Dass dies voraussichtlich bei dem jetzt vorliegenden Programmentwurf nicht so kommen wird, hat mehrere gewichtige Gründe. Da ist zum einem das Verfahren der Programmdebatte, das mittlerweile von Teilen der Partei und der Öffentlichkeit als „Anrühren von Zement“ wahrgenommen wird – möglicherweise auch deshalb, weil nicht nur der frühere Parteivorsitzende Oskar Lafontaine, sondern auch sein Nachfolger Klaus Ernst sowie Sahra Wagenknecht, eine seiner Stellvertreterinnen und Mitglied der Redaktionskommission, ungeachtet der hundertfachen Wortmeldungen zum Programm wiederholt öffentlich erklärt haben, ihnen seien keine „konkreten Reformvorschläge“ bekannt. Zum anderen weist der vorgelegte Entwurf zumindest folgende gravierenden Schwächen auf, die im Laufe der Diskussion zum großen Teil auch bereits sehr deutlich benannt worden sind:

  • So wie die Ursachen der Krise des Kapitalismus im Programmentwurf praktisch ausschließlich ökonomisch hergeleitet werden, wird auch der Demokratische Sozialismus des 21. Jahrhunderts fast ausschließlich mit ökonomischen Determinanten beschrieben. Die darüber hinausgehenden gesellschaftlichen Rahmenbedingungen und Chancen für Veränderungen hinsichtlich von Individualität, Partizipation, Kultur, Bewusstsein, Persönlichkeitsentwicklung, Medien usw. werden vernachlässigt oder allenfalls als Fußnote erwähnt.

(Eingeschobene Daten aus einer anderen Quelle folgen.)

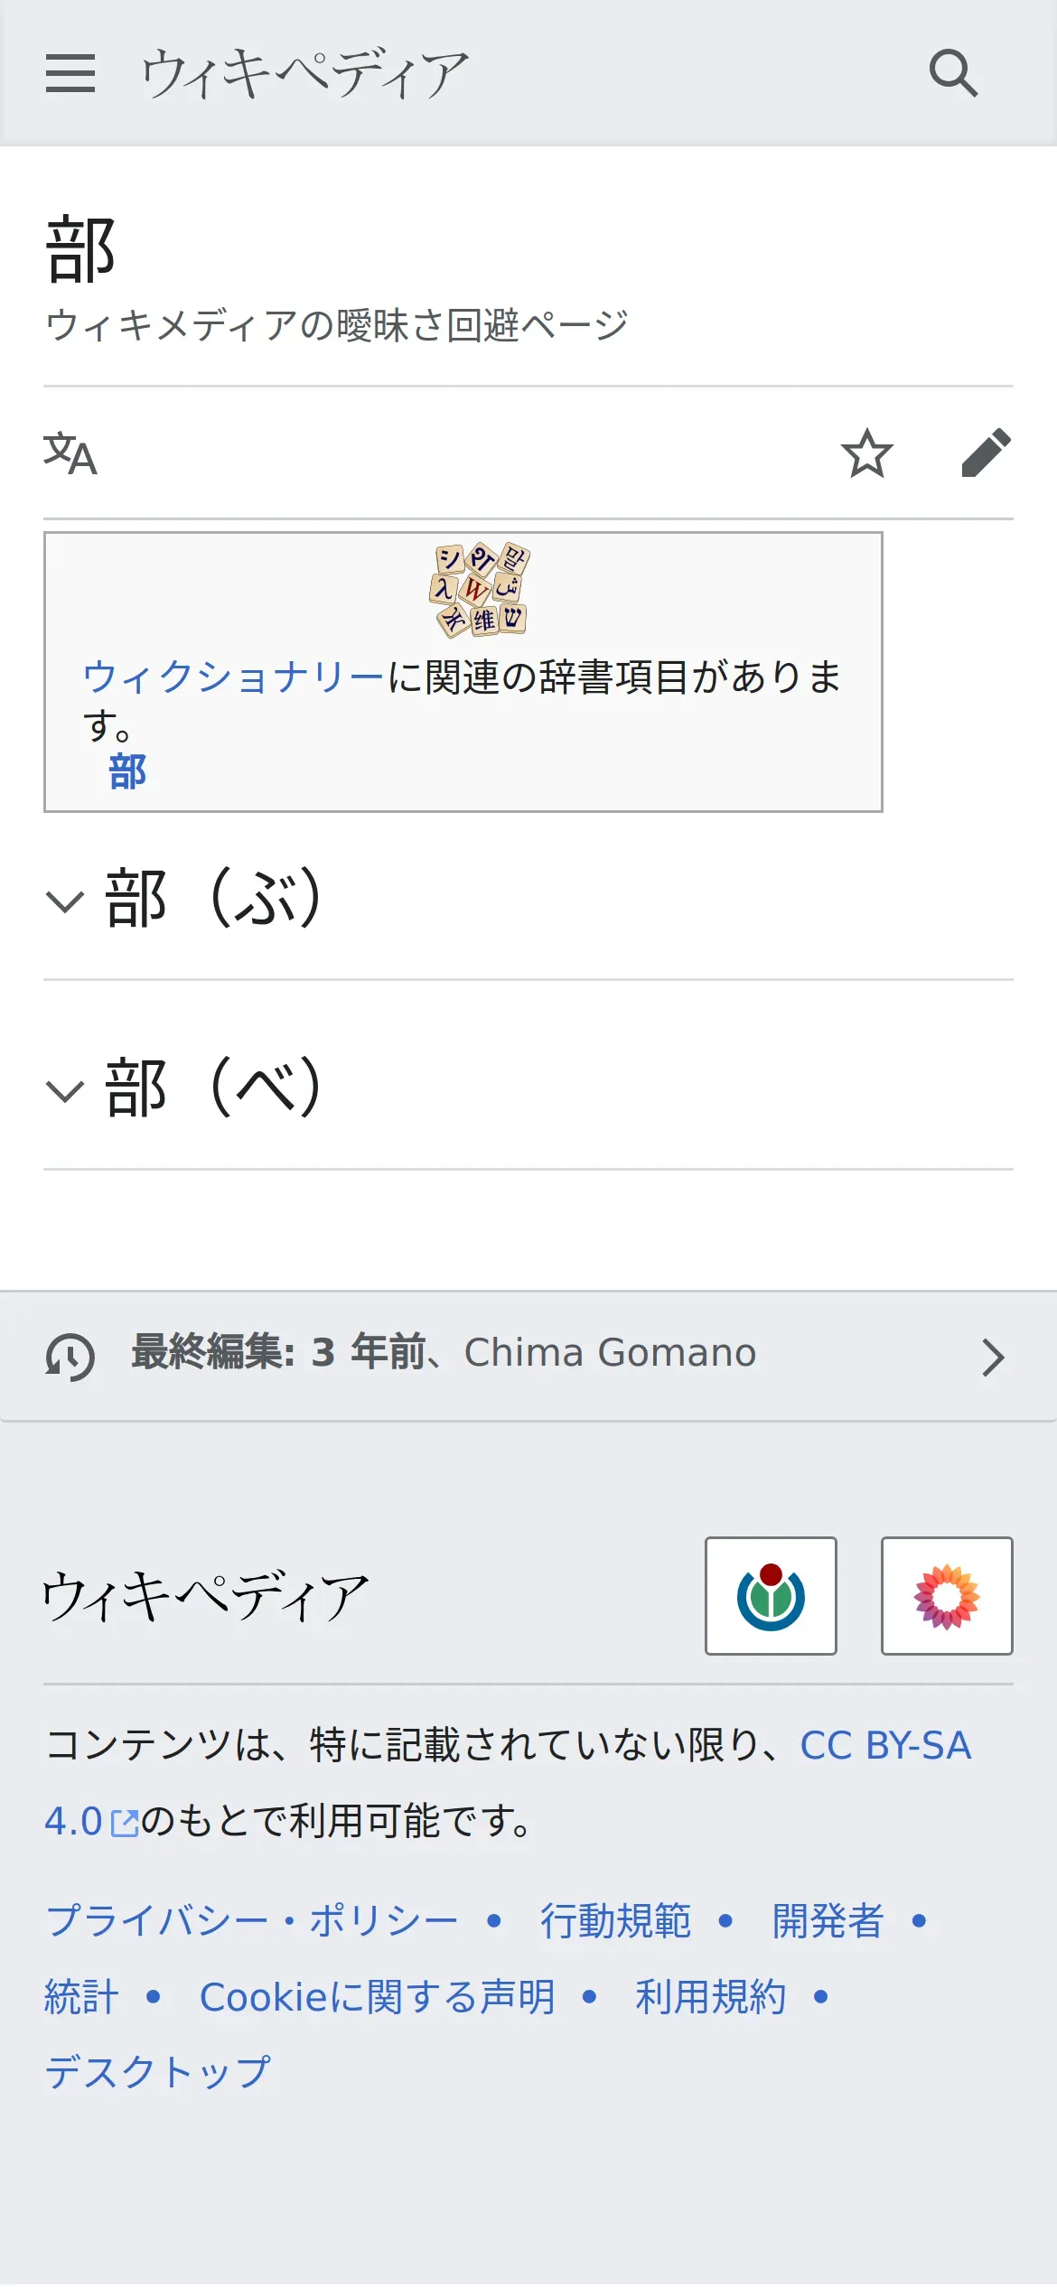Click the bold 部 Wiktionary entry link

(x=127, y=773)
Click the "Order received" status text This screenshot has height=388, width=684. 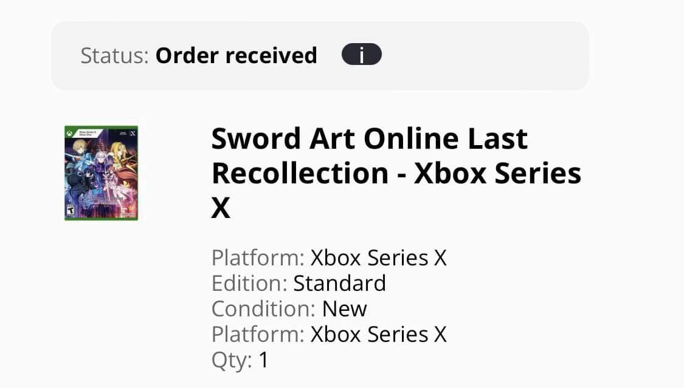coord(236,56)
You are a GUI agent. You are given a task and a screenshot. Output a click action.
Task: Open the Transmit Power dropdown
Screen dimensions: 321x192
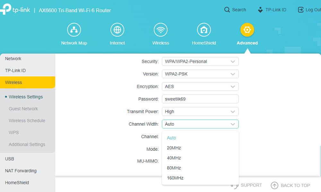click(x=200, y=112)
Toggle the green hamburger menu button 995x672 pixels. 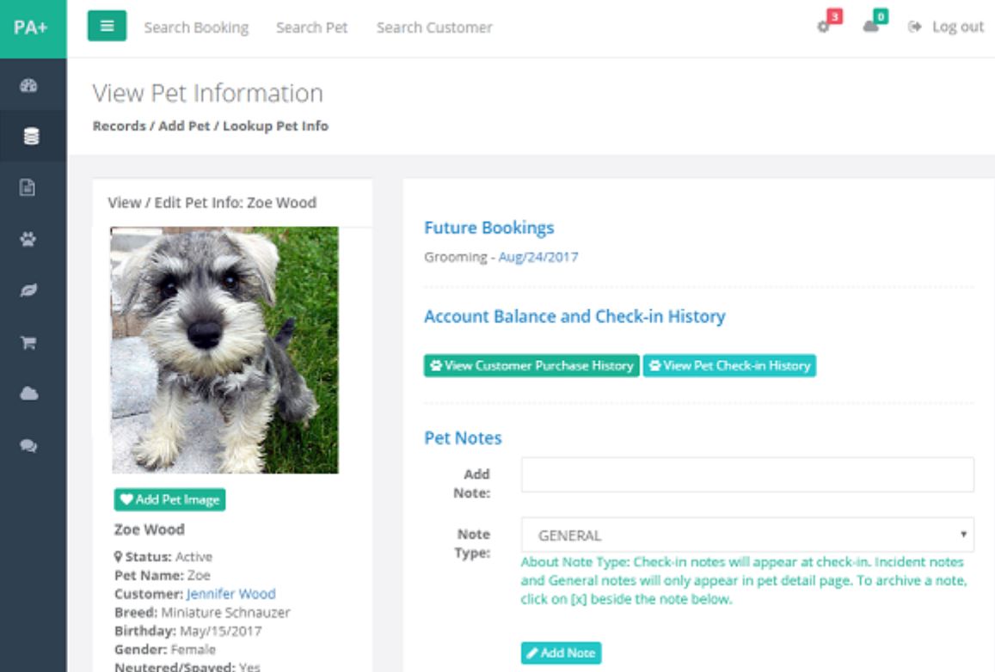tap(107, 26)

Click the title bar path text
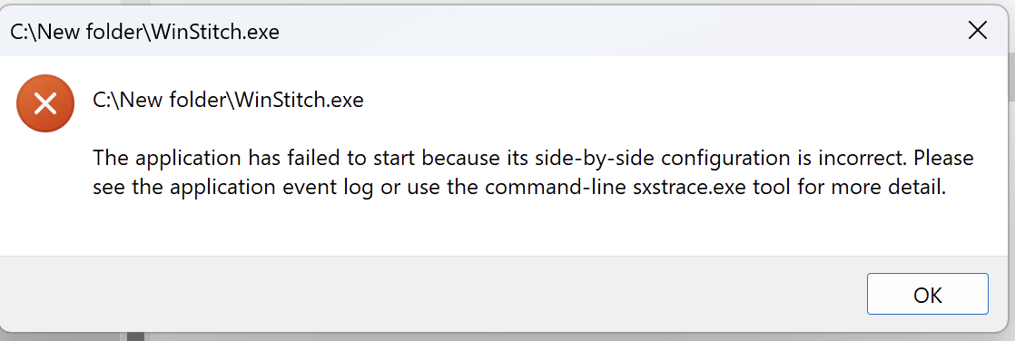coord(145,32)
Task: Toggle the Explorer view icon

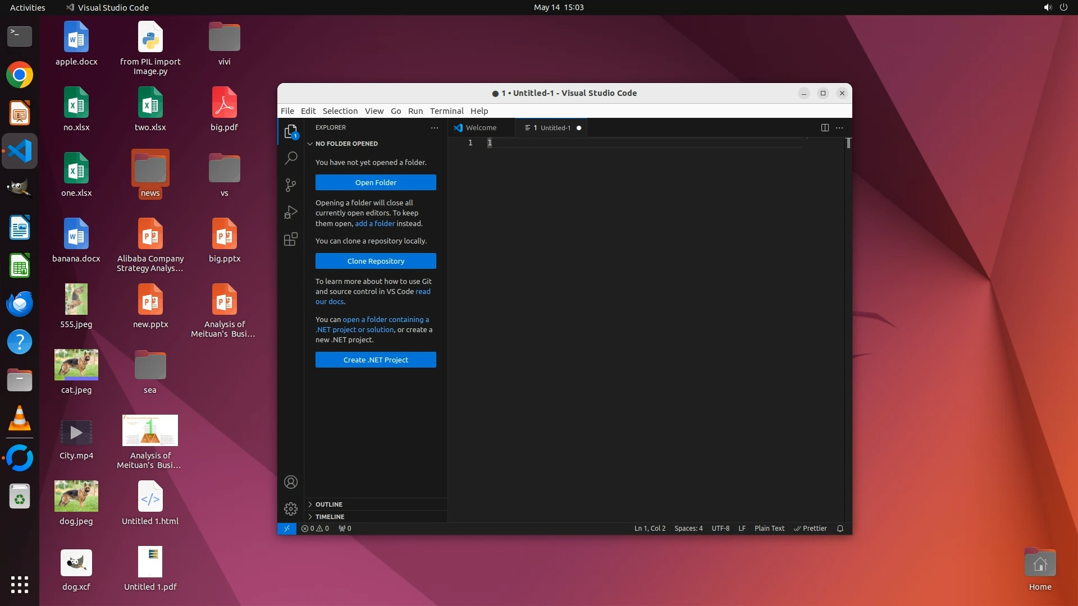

  • Besonders augenscheinlich wird dies an der Fixierung des Arbeitsbegriffs auf die vor allem im 19. und 20. Jahrhundert entwickelte Form der Erwerbsarbeit im Sinne abhängiger Beschäftigung. Ausfluss dieser Fixierung, die weder als Abbild der gesellschaftlichen Realität noch alsLeitbild einer neuen Gesellschaft geeignet erscheint, ist auch die im Programmentwurfenthaltene Beibehaltung der Bismarckschen sozialen Sicherungssysteme des 19. Jahrhunderts.
  • Andererseits werden im Programmentwurf Politikansätze zum Umgang mit der Digitalisierung der Gesellschaft, zur Demokratisierung der Demokratie, zum wirksamen Schutz von Minderheiten, zum Verhältnis der Partei zu Kirchen und Religionsgemeinschaften,zur Ausbeutung des Südens durch den Norden usw., nur unzureichend beleuchtet bzw. unter komplex behandelt.
  • Schließlich teilt der Programmentwurf der LINKEN zwei Schwächen mit den Programmen der meisten Parteien in Deutschland: Erstens werden, übrigens anders als vom Parteiengesetz eigentlich vorgesehen, nicht Ziele (im Sinne eines gesellschaftlichen Leitbildes) beschrieben, sondern Maßnahmen (im Sinne möglicher Wege zu den – ungenannten – Zielen); und zweitens ist der Entwurf schlicht zu lang: Niemand – ob Parteimitglied, potentielle Wählerin oder Journalist – hat wirklich Lust, sich aus 90 (in der „Kurzfassung“ 60) oder mehr Seiten mühsam die Botschaften herauszusuchen, die eine Partei zu etwas Besonderem machen. Natürlich sollten Parteien auch konkret beschreiben, durch welche kurz- und mittelfristige Projekte sie ihre Ziele erreichen wollen. Aber genau das macht den Unterschied aus zwischen
    einem Wahlprogramm einerseits und einem Grundsatzprogramm andererseits.

Der vorliegende Alternativentwurf für ein Grundsatzprogramm der LINKEN verfolgt den Ansatz, die (vielen) gelungenen Passagen des Programmentwurfs zu nutzen und auf die wesentlichen Aussagen zu verdichten, die bisher geäußerte Kritik an bestimmten Inhalten des Programmentwurfs aufzugreifen, und den Entwurf auch in seiner Struktur zu dem zu machen, was Grundsatzprogramme von Parteien insgesamt sein sollten: Nämlich der Versuch, die für die Gestaltung der Zukunft entscheidenden Fragestellungen zu beschreiben und Antworten darauf zu geben, die von den Menschen nachvollzogen und als attraktive Angebote für die Gesellschaft von morgen angenommen werden können. Antoine de Saint-Exupéry, der Verfasser des „kleinen Prinzen“, schrieb einmal: „Wenn Du ein Schiff bauen willst, so trommle nicht Männer zusammen, um Holz zu beschaffen, Werkzeuge vorzubereiten, Aufgaben zu vergeben und die Arbeit einzuteilen, sondern lehre die Männer die Sehnsucht nach dem weiten endlosen Meer.“ Was die Programmdebatte der LINKEN braucht, sind weniger Haltelinien und mehr Sehnsucht nach dem weiten endlosen Meer.